◆ **Task requirements**:
Every line of the material below should be retyped exactly.
_ _ _ _ _ _ _
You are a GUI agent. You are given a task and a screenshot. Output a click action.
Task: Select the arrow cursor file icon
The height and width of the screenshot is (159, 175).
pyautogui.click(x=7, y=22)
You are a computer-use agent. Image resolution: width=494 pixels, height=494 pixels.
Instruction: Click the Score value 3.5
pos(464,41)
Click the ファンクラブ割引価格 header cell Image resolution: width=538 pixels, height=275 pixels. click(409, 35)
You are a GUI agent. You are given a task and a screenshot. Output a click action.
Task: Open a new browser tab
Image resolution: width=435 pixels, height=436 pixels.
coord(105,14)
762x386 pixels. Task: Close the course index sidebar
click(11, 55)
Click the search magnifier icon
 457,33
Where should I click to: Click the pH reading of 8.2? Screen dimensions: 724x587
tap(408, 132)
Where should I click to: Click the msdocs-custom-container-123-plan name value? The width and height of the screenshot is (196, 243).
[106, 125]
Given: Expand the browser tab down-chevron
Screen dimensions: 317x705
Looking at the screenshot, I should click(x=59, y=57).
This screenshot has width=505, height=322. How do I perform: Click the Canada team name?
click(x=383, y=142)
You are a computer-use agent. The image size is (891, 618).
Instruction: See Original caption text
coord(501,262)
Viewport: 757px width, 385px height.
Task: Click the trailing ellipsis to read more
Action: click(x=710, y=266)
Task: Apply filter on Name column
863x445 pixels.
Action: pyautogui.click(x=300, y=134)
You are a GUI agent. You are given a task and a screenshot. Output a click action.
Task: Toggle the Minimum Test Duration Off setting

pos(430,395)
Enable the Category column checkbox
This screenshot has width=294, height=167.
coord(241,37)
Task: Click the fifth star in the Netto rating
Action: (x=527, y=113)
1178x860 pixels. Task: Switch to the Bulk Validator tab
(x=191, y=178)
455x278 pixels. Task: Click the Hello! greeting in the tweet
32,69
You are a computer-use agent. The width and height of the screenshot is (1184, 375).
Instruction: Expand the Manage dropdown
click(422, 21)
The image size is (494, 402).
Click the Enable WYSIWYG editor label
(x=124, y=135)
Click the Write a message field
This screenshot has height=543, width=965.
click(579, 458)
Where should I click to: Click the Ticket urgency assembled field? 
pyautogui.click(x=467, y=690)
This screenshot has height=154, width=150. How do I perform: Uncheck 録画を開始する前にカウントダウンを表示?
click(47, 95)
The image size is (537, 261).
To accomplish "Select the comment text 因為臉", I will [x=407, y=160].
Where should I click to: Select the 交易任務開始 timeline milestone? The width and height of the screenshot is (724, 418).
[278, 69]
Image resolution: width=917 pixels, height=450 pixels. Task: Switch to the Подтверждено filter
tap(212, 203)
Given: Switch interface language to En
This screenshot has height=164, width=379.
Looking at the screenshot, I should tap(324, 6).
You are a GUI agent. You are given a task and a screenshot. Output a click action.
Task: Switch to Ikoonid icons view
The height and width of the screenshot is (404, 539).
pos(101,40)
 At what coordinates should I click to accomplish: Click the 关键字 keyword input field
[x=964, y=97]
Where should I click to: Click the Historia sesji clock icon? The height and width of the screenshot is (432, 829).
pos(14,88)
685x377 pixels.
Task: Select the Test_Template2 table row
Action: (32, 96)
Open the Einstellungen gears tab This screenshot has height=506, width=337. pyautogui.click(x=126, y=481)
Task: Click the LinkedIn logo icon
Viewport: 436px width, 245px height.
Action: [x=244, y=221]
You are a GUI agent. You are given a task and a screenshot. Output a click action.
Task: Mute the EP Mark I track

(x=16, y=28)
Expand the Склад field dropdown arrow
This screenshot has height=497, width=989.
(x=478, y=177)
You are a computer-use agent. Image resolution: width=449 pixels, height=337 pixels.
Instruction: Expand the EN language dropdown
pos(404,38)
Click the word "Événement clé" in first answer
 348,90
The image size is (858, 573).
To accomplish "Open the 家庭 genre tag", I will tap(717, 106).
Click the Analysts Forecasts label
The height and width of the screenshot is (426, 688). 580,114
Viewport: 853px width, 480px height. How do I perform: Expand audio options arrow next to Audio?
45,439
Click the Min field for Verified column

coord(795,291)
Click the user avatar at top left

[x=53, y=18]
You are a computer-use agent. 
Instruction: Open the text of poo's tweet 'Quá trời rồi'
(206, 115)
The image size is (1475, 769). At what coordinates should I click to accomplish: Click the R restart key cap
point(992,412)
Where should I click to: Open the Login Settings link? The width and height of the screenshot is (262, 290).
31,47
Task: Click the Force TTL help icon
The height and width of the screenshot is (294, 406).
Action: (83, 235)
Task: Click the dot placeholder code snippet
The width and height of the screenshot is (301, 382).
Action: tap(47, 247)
_ _ _ _ _ _ _
◆ **Exercise answer**:
You are a GUI agent. You are given a task and a screenshot. Output a click action.
Task: Select the arrow cursor file icon
The height and width of the screenshot is (159, 175).
pyautogui.click(x=7, y=22)
You are a computer-use agent. Image resolution: width=494 pixels, height=494 pixels.
Instruction: Click the Score value 3.5
pos(464,41)
Click the ファンクラブ割引価格 header cell Image resolution: width=538 pixels, height=275 pixels. click(409, 35)
You are a GUI agent. You are given a task and a screenshot. Output a click action.
Task: Open a new browser tab
Image resolution: width=435 pixels, height=436 pixels.
coord(105,14)
762x386 pixels. Task: Close the course index sidebar
click(11, 55)
Click the search magnifier icon
 457,33
Where should I click to: Click the pH reading of 8.2? Screen dimensions: 724x587
tap(408, 132)
Where should I click to: Click the msdocs-custom-container-123-plan name value? The width and height of the screenshot is (196, 243).
[106, 125]
Given: Expand the browser tab down-chevron
Screen dimensions: 317x705
Looking at the screenshot, I should click(x=59, y=57).
This screenshot has width=505, height=322. How do I perform: Click the Canada team name?
click(x=383, y=142)
You are a computer-use agent. The image size is (891, 618).
Instruction: See Original caption text
coord(501,262)
Viewport: 757px width, 385px height.
Task: Click the trailing ellipsis to read more
Action: click(x=710, y=266)
Task: Apply filter on Name column
863x445 pixels.
Action: pyautogui.click(x=300, y=134)
You are a GUI agent. You are given a task and a screenshot. Output a click action.
Task: Toggle the Minimum Test Duration Off setting

pos(430,395)
Enable the Category column checkbox
This screenshot has width=294, height=167.
coord(241,37)
Task: Click the fifth star in the Netto rating
Action: (x=527, y=113)
1178x860 pixels. Task: Switch to the Bulk Validator tab
(x=191, y=178)
455x278 pixels. Task: Click the Hello! greeting in the tweet
32,69
You are a computer-use agent. The width and height of the screenshot is (1184, 375).
Instruction: Expand the Manage dropdown
click(422, 21)
The image size is (494, 402).
Click the Enable WYSIWYG editor label
(x=124, y=135)
Click the Write a message field
This screenshot has height=543, width=965.
click(579, 458)
Where should I click to: Click the Ticket urgency assembled field? 
pyautogui.click(x=467, y=690)
This screenshot has height=154, width=150. How do I perform: Uncheck 録画を開始する前にカウントダウンを表示?
click(47, 95)
The image size is (537, 261).
To accomplish "Select the comment text 因為臉", I will [x=407, y=160].
Where should I click to: Select the 交易任務開始 timeline milestone? The width and height of the screenshot is (724, 418).
[278, 69]
Image resolution: width=917 pixels, height=450 pixels. Task: Switch to the Подтверждено filter
tap(212, 203)
Given: Switch interface language to En
This screenshot has height=164, width=379.
Looking at the screenshot, I should tap(324, 6).
You are a GUI agent. You are given a task and a screenshot. Output a click action.
Task: Switch to Ikoonid icons view
The height and width of the screenshot is (404, 539).
pos(101,40)
 At what coordinates should I click to accomplish: Click the 关键字 keyword input field
[x=964, y=97]
Where should I click to: Click the Historia sesji clock icon? The height and width of the screenshot is (432, 829).
pos(14,88)
685x377 pixels.
Task: Select the Test_Template2 table row
Action: (32, 96)
Open the Einstellungen gears tab This screenshot has height=506, width=337. pyautogui.click(x=126, y=481)
Task: Click the LinkedIn logo icon
Viewport: 436px width, 245px height.
Action: [x=244, y=221]
You are a GUI agent. You are given a task and a screenshot. Output a click action.
Task: Mute the EP Mark I track

(x=16, y=28)
Expand the Склад field dropdown arrow
This screenshot has height=497, width=989.
(x=478, y=177)
You are a computer-use agent. Image resolution: width=449 pixels, height=337 pixels.
Instruction: Expand the EN language dropdown
pos(404,38)
Click the word "Événement clé" in first answer
 348,90
The image size is (858, 573).
To accomplish "Open the 家庭 genre tag", I will tap(717, 106).
Click the Analysts Forecasts label
The height and width of the screenshot is (426, 688). 580,114
Viewport: 853px width, 480px height. How do I perform: Expand audio options arrow next to Audio?
45,439
Click the Min field for Verified column

coord(795,291)
Click the user avatar at top left

[x=53, y=18]
You are a computer-use agent. 
Instruction: Open the text of poo's tweet 'Quá trời rồi'
(206, 115)
The image size is (1475, 769). At what coordinates should I click to accomplish: Click the R restart key cap
point(992,412)
Where should I click to: Open the Login Settings link? The width and height of the screenshot is (262, 290).
31,47
Task: Click the Force TTL help icon
The height and width of the screenshot is (294, 406).
Action: (83, 235)
Task: Click the dot placeholder code snippet
The width and height of the screenshot is (301, 382).
Action: tap(47, 247)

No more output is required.